_Work to do_.
Reproduce each line of the listing below without any alteration.

_Saved entries_.
....................
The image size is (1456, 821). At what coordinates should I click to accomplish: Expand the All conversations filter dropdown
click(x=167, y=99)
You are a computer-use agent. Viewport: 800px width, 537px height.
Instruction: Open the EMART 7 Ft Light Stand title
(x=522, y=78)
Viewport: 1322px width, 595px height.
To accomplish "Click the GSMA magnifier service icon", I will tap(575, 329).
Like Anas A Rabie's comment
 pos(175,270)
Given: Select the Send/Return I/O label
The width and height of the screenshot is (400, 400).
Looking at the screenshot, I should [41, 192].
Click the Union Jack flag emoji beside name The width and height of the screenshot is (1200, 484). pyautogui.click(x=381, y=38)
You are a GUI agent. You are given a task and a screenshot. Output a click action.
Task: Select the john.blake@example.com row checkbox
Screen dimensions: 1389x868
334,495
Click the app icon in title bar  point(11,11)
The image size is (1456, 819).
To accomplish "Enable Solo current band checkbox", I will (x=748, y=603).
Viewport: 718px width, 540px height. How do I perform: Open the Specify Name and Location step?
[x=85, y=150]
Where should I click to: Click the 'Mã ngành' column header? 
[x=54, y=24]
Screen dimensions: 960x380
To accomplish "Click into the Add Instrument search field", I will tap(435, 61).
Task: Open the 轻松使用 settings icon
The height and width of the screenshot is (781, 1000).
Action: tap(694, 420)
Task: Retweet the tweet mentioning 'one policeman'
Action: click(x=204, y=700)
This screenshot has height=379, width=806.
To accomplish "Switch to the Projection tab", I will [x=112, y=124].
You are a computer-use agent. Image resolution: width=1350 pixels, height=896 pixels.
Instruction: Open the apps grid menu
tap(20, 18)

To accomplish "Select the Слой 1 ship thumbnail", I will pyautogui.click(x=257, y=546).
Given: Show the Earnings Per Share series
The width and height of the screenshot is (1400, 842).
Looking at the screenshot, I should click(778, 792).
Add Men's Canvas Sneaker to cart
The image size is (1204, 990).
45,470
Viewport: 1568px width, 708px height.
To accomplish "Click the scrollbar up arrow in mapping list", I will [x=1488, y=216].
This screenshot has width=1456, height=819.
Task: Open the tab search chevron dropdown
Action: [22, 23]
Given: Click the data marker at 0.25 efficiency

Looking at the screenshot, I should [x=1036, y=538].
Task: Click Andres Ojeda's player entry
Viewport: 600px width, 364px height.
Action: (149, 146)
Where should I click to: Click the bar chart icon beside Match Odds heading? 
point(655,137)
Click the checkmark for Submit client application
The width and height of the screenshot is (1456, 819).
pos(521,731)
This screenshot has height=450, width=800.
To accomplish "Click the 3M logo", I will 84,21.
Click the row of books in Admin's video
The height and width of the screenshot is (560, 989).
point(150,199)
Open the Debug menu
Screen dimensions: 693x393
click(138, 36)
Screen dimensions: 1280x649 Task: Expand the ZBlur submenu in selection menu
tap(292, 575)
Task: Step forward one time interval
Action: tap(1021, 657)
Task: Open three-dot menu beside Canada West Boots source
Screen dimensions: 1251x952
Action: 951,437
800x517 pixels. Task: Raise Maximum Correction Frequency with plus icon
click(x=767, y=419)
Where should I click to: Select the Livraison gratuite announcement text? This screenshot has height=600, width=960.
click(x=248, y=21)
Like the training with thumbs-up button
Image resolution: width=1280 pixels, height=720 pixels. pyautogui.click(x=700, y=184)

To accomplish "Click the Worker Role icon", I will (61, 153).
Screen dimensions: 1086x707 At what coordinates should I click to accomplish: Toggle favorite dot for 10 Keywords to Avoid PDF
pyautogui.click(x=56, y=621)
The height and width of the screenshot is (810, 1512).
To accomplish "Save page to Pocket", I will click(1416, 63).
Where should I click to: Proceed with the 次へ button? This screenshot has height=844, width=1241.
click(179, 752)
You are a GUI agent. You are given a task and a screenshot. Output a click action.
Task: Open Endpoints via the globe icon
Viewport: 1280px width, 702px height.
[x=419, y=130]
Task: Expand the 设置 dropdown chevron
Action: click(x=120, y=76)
....................
_Answer to this exercise_.
The image size is (1456, 821). At what coordinates should I click to accomplish: Expand the All conversations filter dropdown
click(x=167, y=99)
You are a computer-use agent. Viewport: 800px width, 537px height.
Instruction: Open the EMART 7 Ft Light Stand title
(x=522, y=78)
Viewport: 1322px width, 595px height.
To accomplish "Click the GSMA magnifier service icon", I will tap(575, 329).
Like Anas A Rabie's comment
 pos(175,270)
Given: Select the Send/Return I/O label
The width and height of the screenshot is (400, 400).
Looking at the screenshot, I should [41, 192].
Click the Union Jack flag emoji beside name The width and height of the screenshot is (1200, 484). pyautogui.click(x=381, y=38)
You are a GUI agent. You are given a task and a screenshot. Output a click action.
Task: Select the john.blake@example.com row checkbox
Screen dimensions: 1389x868
334,495
Click the app icon in title bar  point(11,11)
The image size is (1456, 819).
To accomplish "Enable Solo current band checkbox", I will (x=748, y=603).
Viewport: 718px width, 540px height. How do I perform: Open the Specify Name and Location step?
[x=85, y=150]
Where should I click to: Click the 'Mã ngành' column header? 
[x=54, y=24]
Screen dimensions: 960x380
To accomplish "Click into the Add Instrument search field", I will tap(435, 61).
Task: Open the 轻松使用 settings icon
The height and width of the screenshot is (781, 1000).
Action: tap(694, 420)
Task: Retweet the tweet mentioning 'one policeman'
Action: click(x=204, y=700)
This screenshot has height=379, width=806.
To accomplish "Switch to the Projection tab", I will [x=112, y=124].
You are a computer-use agent. Image resolution: width=1350 pixels, height=896 pixels.
Instruction: Open the apps grid menu
tap(20, 18)

To accomplish "Select the Слой 1 ship thumbnail", I will pyautogui.click(x=257, y=546).
Given: Show the Earnings Per Share series
The width and height of the screenshot is (1400, 842).
Looking at the screenshot, I should click(778, 792).
Add Men's Canvas Sneaker to cart
The image size is (1204, 990).
45,470
Viewport: 1568px width, 708px height.
To accomplish "Click the scrollbar up arrow in mapping list", I will [x=1488, y=216].
This screenshot has width=1456, height=819.
Task: Open the tab search chevron dropdown
Action: [22, 23]
Given: Click the data marker at 0.25 efficiency

Looking at the screenshot, I should [x=1036, y=538].
Task: Click Andres Ojeda's player entry
Viewport: 600px width, 364px height.
Action: (149, 146)
Where should I click to: Click the bar chart icon beside Match Odds heading? 
point(655,137)
Click the checkmark for Submit client application
The width and height of the screenshot is (1456, 819).
pos(521,731)
This screenshot has height=450, width=800.
To accomplish "Click the 3M logo", I will 84,21.
Click the row of books in Admin's video
The height and width of the screenshot is (560, 989).
point(150,199)
Open the Debug menu
Screen dimensions: 693x393
click(138, 36)
Screen dimensions: 1280x649 Task: Expand the ZBlur submenu in selection menu
tap(292, 575)
Task: Step forward one time interval
Action: tap(1021, 657)
Task: Open three-dot menu beside Canada West Boots source
Screen dimensions: 1251x952
Action: 951,437
800x517 pixels. Task: Raise Maximum Correction Frequency with plus icon
click(x=767, y=419)
Where should I click to: Select the Livraison gratuite announcement text? This screenshot has height=600, width=960.
click(x=248, y=21)
Like the training with thumbs-up button
Image resolution: width=1280 pixels, height=720 pixels. pyautogui.click(x=700, y=184)

To accomplish "Click the Worker Role icon", I will (61, 153).
Screen dimensions: 1086x707 At what coordinates should I click to accomplish: Toggle favorite dot for 10 Keywords to Avoid PDF
pyautogui.click(x=56, y=621)
The height and width of the screenshot is (810, 1512).
To accomplish "Save page to Pocket", I will click(1416, 63).
Where should I click to: Proceed with the 次へ button? This screenshot has height=844, width=1241.
click(179, 752)
You are a GUI agent. You are given a task and a screenshot. Output a click action.
Task: Open Endpoints via the globe icon
Viewport: 1280px width, 702px height.
[x=419, y=130]
Task: Expand the 设置 dropdown chevron
Action: click(x=120, y=76)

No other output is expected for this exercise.